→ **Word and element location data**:
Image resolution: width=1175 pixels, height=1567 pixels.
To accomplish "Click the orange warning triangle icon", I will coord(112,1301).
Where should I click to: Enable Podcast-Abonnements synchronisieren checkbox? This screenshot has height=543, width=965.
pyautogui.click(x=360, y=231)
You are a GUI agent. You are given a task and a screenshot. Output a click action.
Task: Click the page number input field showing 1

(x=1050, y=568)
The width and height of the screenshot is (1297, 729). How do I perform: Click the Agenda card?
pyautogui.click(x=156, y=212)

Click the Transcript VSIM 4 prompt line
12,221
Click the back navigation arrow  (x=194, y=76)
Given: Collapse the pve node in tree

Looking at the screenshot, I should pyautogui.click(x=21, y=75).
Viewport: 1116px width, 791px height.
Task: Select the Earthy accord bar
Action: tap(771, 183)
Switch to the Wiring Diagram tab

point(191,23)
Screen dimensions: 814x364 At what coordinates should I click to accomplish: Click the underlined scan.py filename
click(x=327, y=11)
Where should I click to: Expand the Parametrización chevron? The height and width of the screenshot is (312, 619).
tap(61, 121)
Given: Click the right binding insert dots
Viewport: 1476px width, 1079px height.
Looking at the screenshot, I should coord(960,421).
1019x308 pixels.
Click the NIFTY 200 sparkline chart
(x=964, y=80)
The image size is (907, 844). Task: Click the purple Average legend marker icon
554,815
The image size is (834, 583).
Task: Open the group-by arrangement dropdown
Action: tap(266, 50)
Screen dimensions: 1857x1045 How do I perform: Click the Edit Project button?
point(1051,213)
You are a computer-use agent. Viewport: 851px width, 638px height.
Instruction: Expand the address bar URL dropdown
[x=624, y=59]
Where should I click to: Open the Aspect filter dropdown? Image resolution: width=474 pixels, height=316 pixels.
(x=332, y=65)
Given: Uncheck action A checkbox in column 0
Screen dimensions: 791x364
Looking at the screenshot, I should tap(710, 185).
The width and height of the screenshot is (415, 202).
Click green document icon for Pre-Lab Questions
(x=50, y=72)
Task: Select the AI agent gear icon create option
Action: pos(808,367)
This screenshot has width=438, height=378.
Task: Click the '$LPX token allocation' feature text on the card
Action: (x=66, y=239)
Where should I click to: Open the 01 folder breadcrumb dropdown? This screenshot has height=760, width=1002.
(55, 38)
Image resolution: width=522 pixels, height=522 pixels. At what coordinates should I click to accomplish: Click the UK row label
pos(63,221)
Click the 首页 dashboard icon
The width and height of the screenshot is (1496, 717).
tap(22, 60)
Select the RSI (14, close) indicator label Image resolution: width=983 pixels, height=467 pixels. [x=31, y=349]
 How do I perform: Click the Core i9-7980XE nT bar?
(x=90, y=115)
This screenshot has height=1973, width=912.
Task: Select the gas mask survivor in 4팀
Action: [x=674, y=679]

→ **SHORT EXERCISE**:
Write out the lines of the data above character for character, from the first line through the last.

→ **COMPLETE RESPONSE**:
Image resolution: width=1175 pixels, height=1567 pixels.
To accomplish "Click the orange warning triangle icon", I will coord(112,1301).
Where should I click to: Enable Podcast-Abonnements synchronisieren checkbox? This screenshot has height=543, width=965.
pyautogui.click(x=360, y=231)
You are a GUI agent. You are given a task and a screenshot. Output a click action.
Task: Click the page number input field showing 1

(x=1050, y=568)
The width and height of the screenshot is (1297, 729). How do I perform: Click the Agenda card?
pyautogui.click(x=156, y=212)

Click the Transcript VSIM 4 prompt line
12,221
Click the back navigation arrow  (x=194, y=76)
Given: Collapse the pve node in tree

Looking at the screenshot, I should pyautogui.click(x=21, y=75).
Viewport: 1116px width, 791px height.
Task: Select the Earthy accord bar
Action: tap(771, 183)
Switch to the Wiring Diagram tab

point(191,23)
Screen dimensions: 814x364 At what coordinates should I click to accomplish: Click the underlined scan.py filename
click(x=327, y=11)
Where should I click to: Expand the Parametrización chevron? The height and width of the screenshot is (312, 619).
tap(61, 121)
Given: Click the right binding insert dots
Viewport: 1476px width, 1079px height.
Looking at the screenshot, I should coord(960,421).
1019x308 pixels.
Click the NIFTY 200 sparkline chart
(x=964, y=80)
The image size is (907, 844). Task: Click the purple Average legend marker icon
554,815
The image size is (834, 583).
Task: Open the group-by arrangement dropdown
Action: tap(266, 50)
Screen dimensions: 1857x1045 How do I perform: Click the Edit Project button?
point(1051,213)
You are a computer-use agent. Viewport: 851px width, 638px height.
Instruction: Expand the address bar URL dropdown
[x=624, y=59]
Where should I click to: Open the Aspect filter dropdown? Image resolution: width=474 pixels, height=316 pixels.
(x=332, y=65)
Given: Uncheck action A checkbox in column 0
Screen dimensions: 791x364
Looking at the screenshot, I should tap(710, 185).
The width and height of the screenshot is (415, 202).
Click green document icon for Pre-Lab Questions
(x=50, y=72)
Task: Select the AI agent gear icon create option
Action: pos(808,367)
This screenshot has width=438, height=378.
Task: Click the '$LPX token allocation' feature text on the card
Action: (x=66, y=239)
Where should I click to: Open the 01 folder breadcrumb dropdown? This screenshot has height=760, width=1002.
(55, 38)
Image resolution: width=522 pixels, height=522 pixels. At what coordinates should I click to accomplish: Click the UK row label
pos(63,221)
Click the 首页 dashboard icon
The width and height of the screenshot is (1496, 717).
tap(22, 60)
Select the RSI (14, close) indicator label Image resolution: width=983 pixels, height=467 pixels. [x=31, y=349]
 How do I perform: Click the Core i9-7980XE nT bar?
(x=90, y=115)
This screenshot has height=1973, width=912.
Task: Select the gas mask survivor in 4팀
Action: [x=674, y=679]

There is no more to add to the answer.